Supplied records:
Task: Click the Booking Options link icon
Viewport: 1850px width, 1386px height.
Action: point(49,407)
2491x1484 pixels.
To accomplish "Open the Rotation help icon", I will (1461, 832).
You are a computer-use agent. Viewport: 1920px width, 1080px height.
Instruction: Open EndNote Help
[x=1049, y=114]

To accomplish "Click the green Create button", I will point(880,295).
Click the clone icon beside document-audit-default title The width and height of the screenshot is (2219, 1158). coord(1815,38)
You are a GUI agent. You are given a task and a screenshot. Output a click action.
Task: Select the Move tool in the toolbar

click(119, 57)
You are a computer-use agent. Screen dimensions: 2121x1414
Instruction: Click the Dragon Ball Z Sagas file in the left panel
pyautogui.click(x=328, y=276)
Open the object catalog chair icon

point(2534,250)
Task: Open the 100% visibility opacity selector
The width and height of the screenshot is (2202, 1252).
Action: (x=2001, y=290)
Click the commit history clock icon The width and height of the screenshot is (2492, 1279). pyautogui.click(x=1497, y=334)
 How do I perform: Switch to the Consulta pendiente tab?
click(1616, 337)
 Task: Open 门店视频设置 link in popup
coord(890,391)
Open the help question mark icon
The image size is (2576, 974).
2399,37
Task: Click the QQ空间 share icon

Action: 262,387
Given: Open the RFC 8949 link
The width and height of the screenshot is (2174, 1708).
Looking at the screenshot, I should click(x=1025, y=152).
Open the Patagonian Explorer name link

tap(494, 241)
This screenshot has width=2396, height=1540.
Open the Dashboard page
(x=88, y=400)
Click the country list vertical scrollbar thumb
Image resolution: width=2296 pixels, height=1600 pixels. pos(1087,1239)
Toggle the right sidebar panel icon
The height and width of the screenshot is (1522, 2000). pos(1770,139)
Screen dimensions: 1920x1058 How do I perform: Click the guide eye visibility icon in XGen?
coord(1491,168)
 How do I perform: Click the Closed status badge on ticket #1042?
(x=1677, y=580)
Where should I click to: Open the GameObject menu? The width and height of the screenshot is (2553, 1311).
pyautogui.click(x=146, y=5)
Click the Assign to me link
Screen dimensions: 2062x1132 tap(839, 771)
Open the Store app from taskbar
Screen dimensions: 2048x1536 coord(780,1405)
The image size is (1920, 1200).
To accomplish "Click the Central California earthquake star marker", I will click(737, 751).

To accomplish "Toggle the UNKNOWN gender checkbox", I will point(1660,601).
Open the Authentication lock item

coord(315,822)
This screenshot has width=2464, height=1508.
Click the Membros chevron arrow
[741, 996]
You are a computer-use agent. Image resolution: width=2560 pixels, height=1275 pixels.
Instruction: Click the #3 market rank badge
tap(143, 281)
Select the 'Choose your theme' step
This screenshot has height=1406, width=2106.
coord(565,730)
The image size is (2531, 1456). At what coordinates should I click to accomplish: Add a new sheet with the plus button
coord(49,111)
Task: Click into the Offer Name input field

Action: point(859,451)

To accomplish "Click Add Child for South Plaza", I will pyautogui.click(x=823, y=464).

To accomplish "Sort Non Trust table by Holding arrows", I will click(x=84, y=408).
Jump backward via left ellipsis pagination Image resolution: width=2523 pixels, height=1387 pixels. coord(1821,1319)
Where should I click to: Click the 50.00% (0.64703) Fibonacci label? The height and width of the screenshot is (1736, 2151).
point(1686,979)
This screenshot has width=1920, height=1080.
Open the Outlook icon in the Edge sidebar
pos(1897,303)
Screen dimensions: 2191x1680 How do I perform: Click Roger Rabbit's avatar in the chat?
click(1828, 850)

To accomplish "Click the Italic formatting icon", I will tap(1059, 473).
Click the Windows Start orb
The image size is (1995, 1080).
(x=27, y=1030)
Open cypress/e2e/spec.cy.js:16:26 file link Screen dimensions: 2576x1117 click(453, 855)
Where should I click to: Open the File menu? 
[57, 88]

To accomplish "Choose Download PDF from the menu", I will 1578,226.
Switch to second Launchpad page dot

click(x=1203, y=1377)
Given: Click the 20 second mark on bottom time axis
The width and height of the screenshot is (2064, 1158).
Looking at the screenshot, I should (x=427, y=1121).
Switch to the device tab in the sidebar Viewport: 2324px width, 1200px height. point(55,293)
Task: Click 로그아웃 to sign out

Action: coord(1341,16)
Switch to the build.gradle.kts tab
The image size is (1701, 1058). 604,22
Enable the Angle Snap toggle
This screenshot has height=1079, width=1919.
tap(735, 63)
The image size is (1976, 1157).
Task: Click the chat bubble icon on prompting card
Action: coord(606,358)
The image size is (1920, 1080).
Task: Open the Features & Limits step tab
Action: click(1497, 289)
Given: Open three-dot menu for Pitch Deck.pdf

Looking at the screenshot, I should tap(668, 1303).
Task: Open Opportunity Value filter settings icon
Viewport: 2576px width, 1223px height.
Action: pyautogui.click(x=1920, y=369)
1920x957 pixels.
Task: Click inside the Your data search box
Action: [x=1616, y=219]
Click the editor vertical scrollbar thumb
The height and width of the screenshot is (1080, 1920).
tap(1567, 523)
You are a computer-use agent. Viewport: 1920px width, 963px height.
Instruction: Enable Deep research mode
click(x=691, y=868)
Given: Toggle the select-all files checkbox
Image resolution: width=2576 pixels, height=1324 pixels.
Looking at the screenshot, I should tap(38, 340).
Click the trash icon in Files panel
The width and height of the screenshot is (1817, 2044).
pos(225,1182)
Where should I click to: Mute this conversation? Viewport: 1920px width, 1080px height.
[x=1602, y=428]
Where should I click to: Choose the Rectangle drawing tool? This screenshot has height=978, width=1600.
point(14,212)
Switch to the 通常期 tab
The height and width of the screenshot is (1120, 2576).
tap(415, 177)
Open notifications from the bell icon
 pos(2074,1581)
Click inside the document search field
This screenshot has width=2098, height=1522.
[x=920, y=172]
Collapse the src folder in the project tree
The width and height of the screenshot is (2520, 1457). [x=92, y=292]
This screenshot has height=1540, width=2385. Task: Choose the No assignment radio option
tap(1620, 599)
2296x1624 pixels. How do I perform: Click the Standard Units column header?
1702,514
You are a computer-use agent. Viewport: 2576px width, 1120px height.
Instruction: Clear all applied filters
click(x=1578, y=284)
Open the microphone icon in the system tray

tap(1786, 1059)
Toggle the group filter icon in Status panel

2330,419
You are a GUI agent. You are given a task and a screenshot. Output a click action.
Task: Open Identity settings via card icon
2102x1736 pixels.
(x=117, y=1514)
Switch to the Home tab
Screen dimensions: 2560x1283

Task directions:
Search the data above for the word "settings". Copy each line it is in.

Answer space:
Task: Open Opportunity Value filter settings icon
Task: Open Identity settings via card icon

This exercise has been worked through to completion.